- [What is required]
Exactly the lines below from the line with "962x909 pixels. At" through the line with "This screenshot has height=293, width=470." must make up the answer, both ends included and pictures left out.

──────── Record excerpts

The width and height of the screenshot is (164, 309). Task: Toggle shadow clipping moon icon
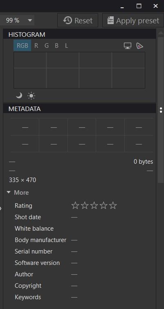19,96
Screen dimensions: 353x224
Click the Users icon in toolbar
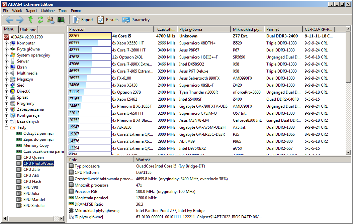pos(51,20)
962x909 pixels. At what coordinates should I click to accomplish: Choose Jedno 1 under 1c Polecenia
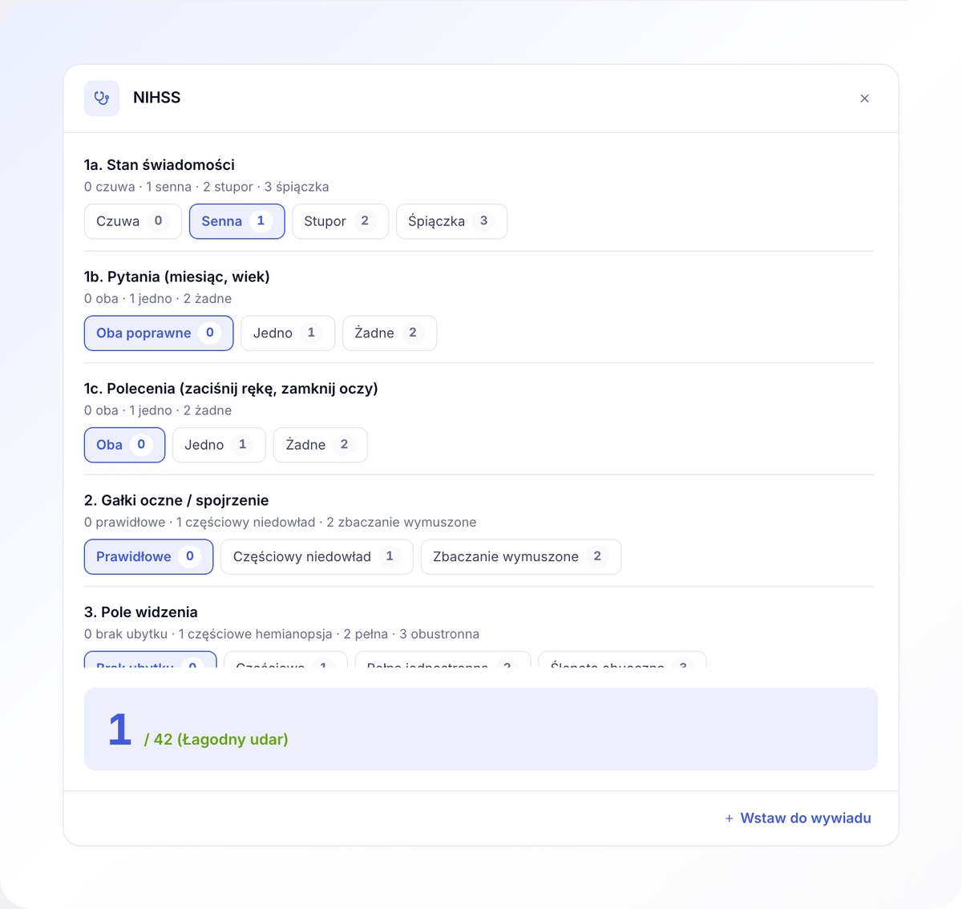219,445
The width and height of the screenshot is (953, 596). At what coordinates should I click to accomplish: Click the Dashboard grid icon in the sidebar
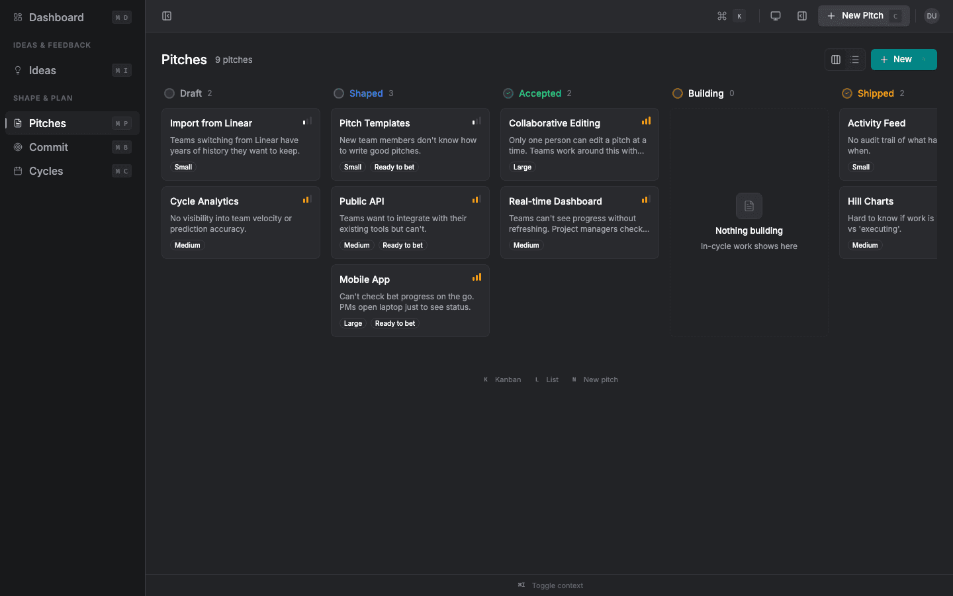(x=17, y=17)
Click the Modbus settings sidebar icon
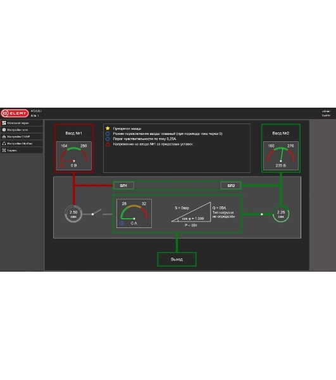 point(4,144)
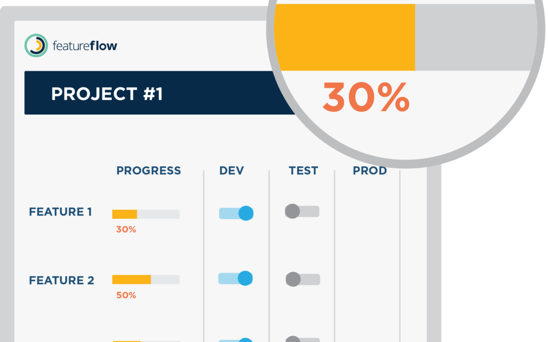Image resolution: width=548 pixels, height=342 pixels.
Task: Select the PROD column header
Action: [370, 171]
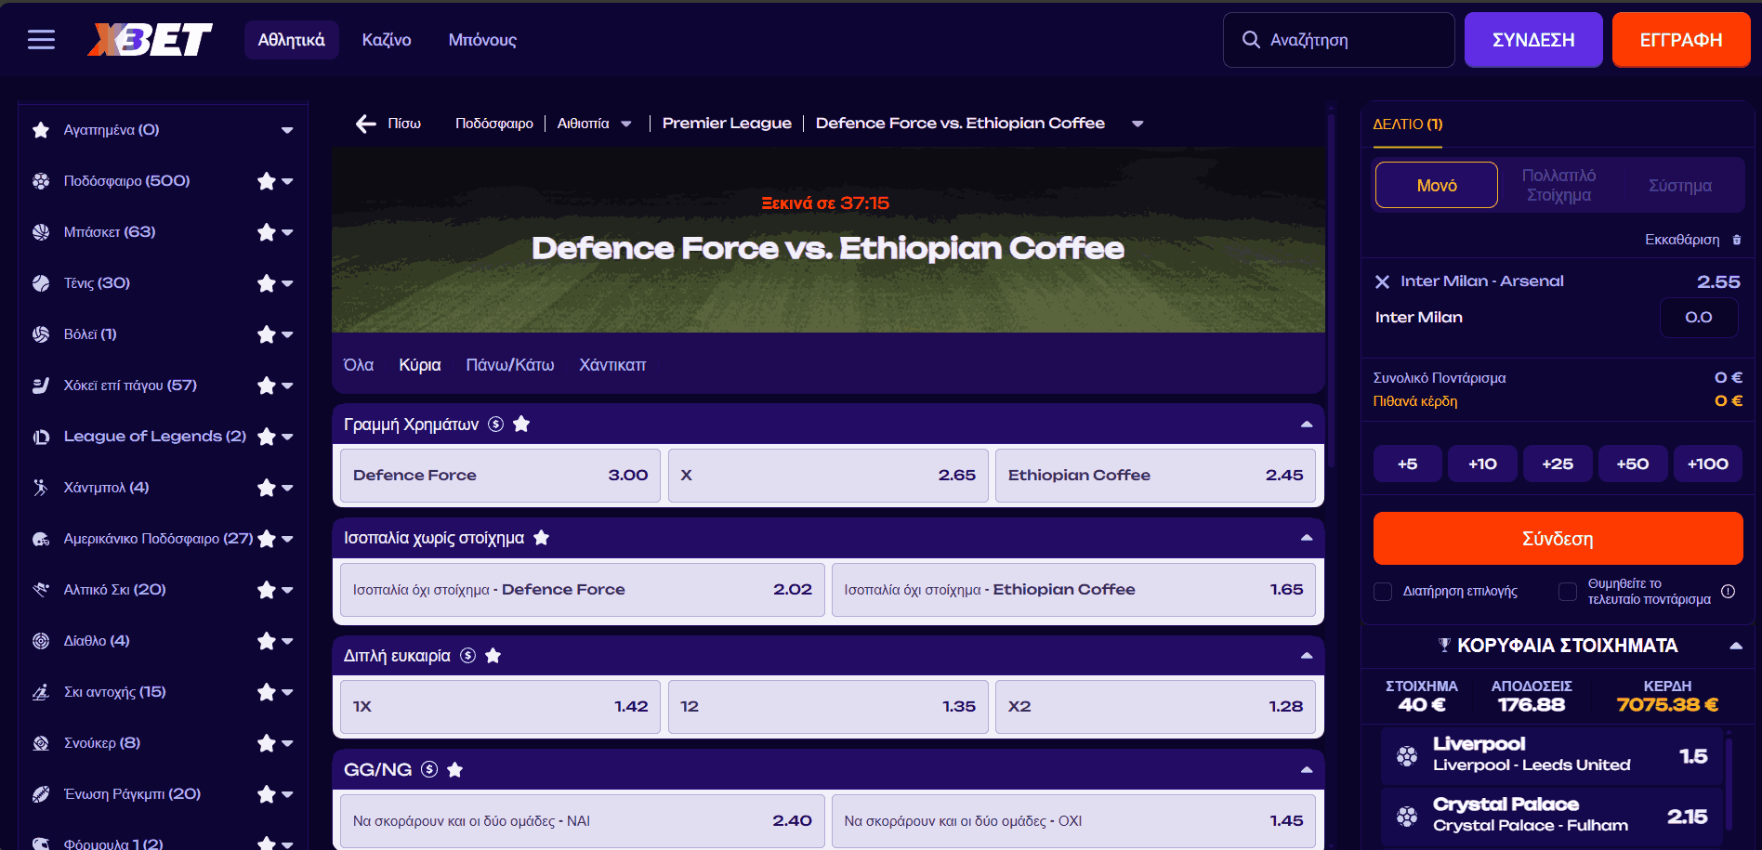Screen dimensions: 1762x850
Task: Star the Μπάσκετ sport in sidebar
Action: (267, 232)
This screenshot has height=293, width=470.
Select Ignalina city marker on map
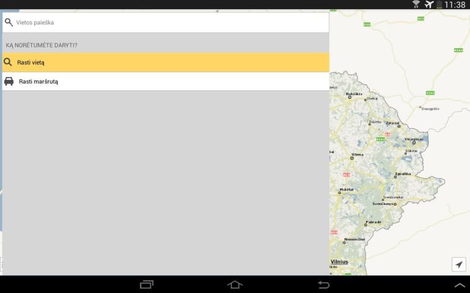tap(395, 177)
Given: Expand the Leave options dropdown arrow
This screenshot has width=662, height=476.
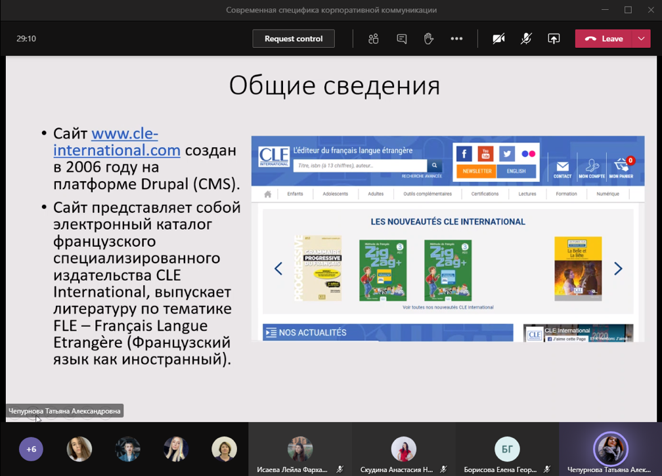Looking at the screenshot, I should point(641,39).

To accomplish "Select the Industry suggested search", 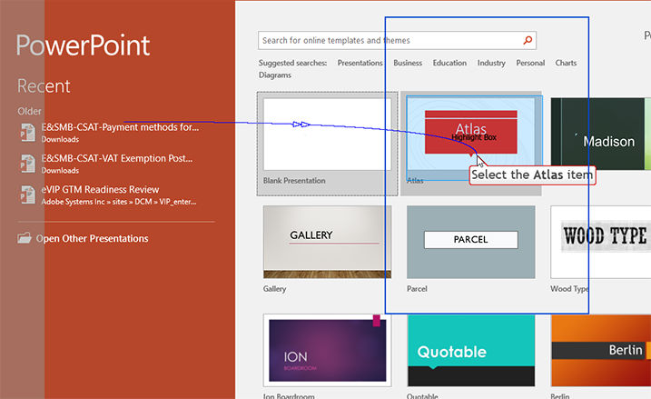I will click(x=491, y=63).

────────────────
──────── Record excerpts

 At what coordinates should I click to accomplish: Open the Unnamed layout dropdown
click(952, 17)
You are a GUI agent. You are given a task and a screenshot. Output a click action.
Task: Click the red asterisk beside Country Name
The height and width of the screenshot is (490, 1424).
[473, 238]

────────────────

- [Expected answer]
962x909 pixels. At what coordinates should I click to accomplish: Choose Jedno 1 under 1c Polecenia
219,445
The width and height of the screenshot is (953, 596). At what coordinates should I click to accomplish: Click the Dashboard grid icon in the sidebar
(x=17, y=17)
Click the Modbus settings sidebar icon
 point(4,144)
Image resolution: width=548 pixels, height=342 pixels.
Task: Select the PROD column header
Action: [370, 171]
Screen dimensions: 1762x850
Task: Star the Μπάσκετ sport in sidebar
Action: (267, 232)
This screenshot has height=293, width=470.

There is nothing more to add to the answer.